08/09/2005

Fox launches Tory leadership campaign

Dr Liam Fox has become the latest Conservative MP to launch a bid for the party leadership.

The shadow foreign secretary launched his campaign with a speech at the Hillside Clubhouse in north London, an advice centre for people with mental health problems.

Dr Fox said he wanted to see a “forward-looking confident Conservative party”, which concentrated on the concerns of the public, rather than the party itself. He said: “The thing that most people can tell you about the Conservative party in recent years is that we have leadership elections.
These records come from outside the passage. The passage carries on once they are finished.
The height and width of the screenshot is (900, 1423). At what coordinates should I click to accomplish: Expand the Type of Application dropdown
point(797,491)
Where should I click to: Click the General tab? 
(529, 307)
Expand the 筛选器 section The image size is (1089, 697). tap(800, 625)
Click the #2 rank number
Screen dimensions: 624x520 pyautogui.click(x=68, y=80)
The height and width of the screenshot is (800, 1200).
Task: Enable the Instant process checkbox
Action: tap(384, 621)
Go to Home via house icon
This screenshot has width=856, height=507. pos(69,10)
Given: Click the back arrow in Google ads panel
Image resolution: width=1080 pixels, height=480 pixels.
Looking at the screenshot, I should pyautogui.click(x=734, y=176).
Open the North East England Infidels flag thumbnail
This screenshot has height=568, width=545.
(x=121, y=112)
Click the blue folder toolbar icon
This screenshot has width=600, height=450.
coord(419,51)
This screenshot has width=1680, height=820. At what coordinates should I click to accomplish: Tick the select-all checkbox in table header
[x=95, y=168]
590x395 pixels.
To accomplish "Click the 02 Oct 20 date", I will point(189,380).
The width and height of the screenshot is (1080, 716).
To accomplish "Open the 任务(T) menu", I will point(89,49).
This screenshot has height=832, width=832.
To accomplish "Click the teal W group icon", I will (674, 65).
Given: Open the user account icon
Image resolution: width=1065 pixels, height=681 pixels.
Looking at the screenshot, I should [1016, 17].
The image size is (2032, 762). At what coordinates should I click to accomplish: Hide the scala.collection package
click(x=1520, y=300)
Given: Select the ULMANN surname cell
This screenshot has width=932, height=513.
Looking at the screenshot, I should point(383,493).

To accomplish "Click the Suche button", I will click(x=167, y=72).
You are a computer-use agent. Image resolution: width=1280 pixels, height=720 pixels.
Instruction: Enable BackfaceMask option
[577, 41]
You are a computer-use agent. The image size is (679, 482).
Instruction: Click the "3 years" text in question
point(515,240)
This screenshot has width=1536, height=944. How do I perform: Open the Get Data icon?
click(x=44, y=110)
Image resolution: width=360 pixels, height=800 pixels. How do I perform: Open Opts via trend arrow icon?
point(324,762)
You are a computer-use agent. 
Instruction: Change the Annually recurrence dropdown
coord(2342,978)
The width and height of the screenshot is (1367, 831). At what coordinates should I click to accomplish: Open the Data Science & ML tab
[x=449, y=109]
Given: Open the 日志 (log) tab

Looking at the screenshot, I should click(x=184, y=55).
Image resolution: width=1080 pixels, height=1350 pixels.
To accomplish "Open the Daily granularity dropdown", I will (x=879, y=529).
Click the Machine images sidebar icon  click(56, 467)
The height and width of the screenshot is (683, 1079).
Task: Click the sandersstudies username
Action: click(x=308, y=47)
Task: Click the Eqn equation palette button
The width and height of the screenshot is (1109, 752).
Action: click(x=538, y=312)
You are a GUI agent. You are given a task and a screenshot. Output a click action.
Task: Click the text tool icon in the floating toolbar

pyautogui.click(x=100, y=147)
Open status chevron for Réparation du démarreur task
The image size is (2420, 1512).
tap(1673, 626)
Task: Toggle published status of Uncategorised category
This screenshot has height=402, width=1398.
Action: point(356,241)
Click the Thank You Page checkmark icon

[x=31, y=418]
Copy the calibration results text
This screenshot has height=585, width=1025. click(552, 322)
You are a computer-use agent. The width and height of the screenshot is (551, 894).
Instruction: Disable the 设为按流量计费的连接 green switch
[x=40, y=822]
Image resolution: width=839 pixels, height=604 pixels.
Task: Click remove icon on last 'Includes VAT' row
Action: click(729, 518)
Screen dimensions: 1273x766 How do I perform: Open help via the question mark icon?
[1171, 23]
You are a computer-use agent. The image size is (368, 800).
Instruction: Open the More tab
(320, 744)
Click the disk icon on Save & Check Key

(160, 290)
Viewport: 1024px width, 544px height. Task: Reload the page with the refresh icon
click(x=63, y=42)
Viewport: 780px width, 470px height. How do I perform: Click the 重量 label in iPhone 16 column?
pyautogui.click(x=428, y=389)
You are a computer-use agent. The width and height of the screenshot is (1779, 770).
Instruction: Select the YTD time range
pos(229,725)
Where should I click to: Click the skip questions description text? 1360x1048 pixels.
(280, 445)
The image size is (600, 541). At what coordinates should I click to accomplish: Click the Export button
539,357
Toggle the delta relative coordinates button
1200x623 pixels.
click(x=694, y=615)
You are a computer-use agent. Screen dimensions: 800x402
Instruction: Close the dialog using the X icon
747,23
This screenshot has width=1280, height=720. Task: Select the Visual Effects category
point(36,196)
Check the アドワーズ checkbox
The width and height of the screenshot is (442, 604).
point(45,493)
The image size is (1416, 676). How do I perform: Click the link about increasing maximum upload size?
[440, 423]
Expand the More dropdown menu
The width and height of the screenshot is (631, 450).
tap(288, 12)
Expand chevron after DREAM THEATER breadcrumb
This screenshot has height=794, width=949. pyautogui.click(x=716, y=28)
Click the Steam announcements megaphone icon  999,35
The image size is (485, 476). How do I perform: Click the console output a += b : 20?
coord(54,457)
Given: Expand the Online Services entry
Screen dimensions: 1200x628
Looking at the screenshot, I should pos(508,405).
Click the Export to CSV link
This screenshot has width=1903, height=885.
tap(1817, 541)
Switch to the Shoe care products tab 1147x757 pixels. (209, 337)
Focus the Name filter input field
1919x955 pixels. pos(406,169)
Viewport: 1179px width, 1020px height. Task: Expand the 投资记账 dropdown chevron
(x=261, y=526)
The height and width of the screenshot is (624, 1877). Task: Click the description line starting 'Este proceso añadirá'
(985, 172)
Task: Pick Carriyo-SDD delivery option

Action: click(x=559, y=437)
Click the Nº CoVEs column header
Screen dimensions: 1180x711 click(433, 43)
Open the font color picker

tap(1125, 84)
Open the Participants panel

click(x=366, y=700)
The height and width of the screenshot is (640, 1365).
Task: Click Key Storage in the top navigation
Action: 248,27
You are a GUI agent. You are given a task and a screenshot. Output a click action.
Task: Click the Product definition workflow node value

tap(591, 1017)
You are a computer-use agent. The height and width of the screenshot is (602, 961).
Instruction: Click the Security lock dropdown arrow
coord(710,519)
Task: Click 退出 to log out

What we need to focus on is the real agenda of the people in the country.”

He said that the party needed to reconnect with voters and offer them a “distinctive vision” of what the party stood for.

Dr Fox’s speech focused on a number of issues, including lower taxation, family values, strong defence, scepticism about the European Union, mental health issues, crime and global warming and the environment.

Dr Fox is the third Conservative to formally announce their intention to run for leadership of the party when current leader, Michael Howard, stands down later this year. Former Chancellor Ken Clarke and former Foreign Secretary Sir Malcolm Rifkind have already launched their leadership bids.

Shadow Home Secretary David Davis is still widely regarded as the frontrunner in the contest, although he has not officially announced his intention to enter the leadership race.

Both Mr Clarke and Mr Davis attacked the government’s economic record on Thursday.

In a speech at the Sir John Cass Business School in London, Mr Clarke attacked current Chancellor Gordon Brown and accused him of ‘squandering’ the economic legacy he had left him in 1997. He said: “Far from building on the strong economy he inherited, growth and investment in our economy have been below what my party achieved before 1997. The Chancellor has failed to restrict public spending to what the nation can afford. His tax policies have not been the ‘fair’ policies that he promised.”

Mr Davis did not deliver a speech on Thursday, but wrote an article in ‘The Scotsman’, criticising Labour’s record on the economy and stating that lower taxes and less regulations were necessary for British businesses to compete against the economies to countries such as China and India.

Mr Davis was visiting Edinburgh airport in order to discuss security.